ROME, July 19 (Reuters) - An Italian opposition party said on Monday it would call a vote of no confidence in a junior minister, keeping up pressure on the centre-right government of Prime Minister Silvio Berlusconi.

The Italy of Values party said it would call the motion in the Senate against junior Justice Minister Giacomo Caliendo, over what it said was his role in an influence-peddling scandal which has shaken Italian politics in recent weeks.

"The presence of Caliendo in the government has become at the least an embarrassment, given the role he seems to have played in the so-called ‘P3’ investigation," Felice Belisario, head of the Italy of Values group in the Senate, parliament’s upper house, said in a statement.

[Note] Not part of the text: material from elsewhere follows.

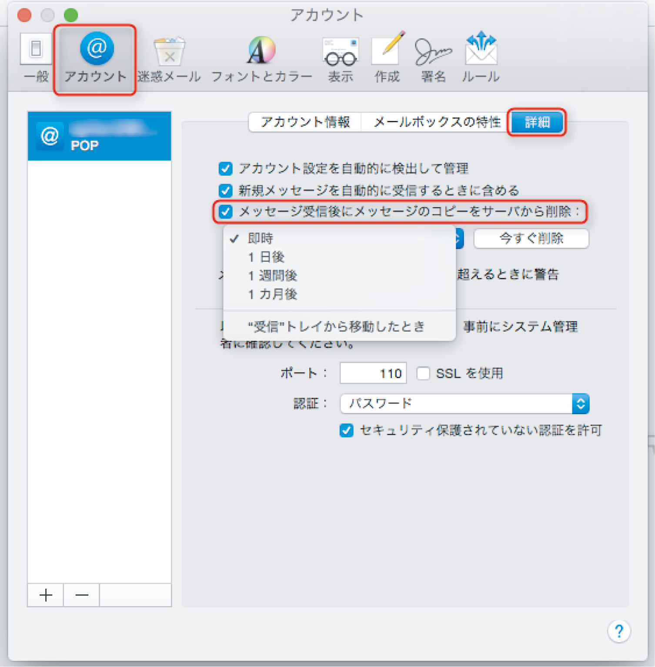Click the help question mark button

[x=618, y=631]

Caliendo has not been placed under investigation in the case but media reports have said he attended meetings with some of those whose names have been implicated. In an interview with La Repubblica daily on Sunday, he denied any wrongdoing and said he would not resign.

The government has a big enough majority to defeat the motion, but another junior minister resigned last week several days before he was due to face a similar no-confidence vote.

Nicola Cosentino, undersecretary in the economy ministry, quit after his name was linked to the P3 case, becoming the third member of the government to fall in recent months. Industry Minister Claudio Scajola resigned in May and federalism minister Aldo Brancher on July 5 over separate scandals.

The P3 case involves an investigation into a group of officials and businessmen close to the ruling People of Freedom party who are suspected of trying to exert secret influence over certain key political and judicial appointments.

It takes its name from the P2 scandal of the 1980s, which centred on a Masonic lodge whose members included politicians and members of the security services and which was accused of trying to set up a secret "state within a state".

The opposition Democratic Party called on Berlusconi to sack Caliendo last week but the government said it had no indications that he had been involved in any wrongful activity.

The P3 affair, which Berlusconi and other members of the government have dismissed as a media-inspired witchhunt, comes as the government is driving an unpopular 25 billion euro austerity package through parliament.
The package, which was approved last week in the Senate, is due to come before the lower house for approval before the end of the month.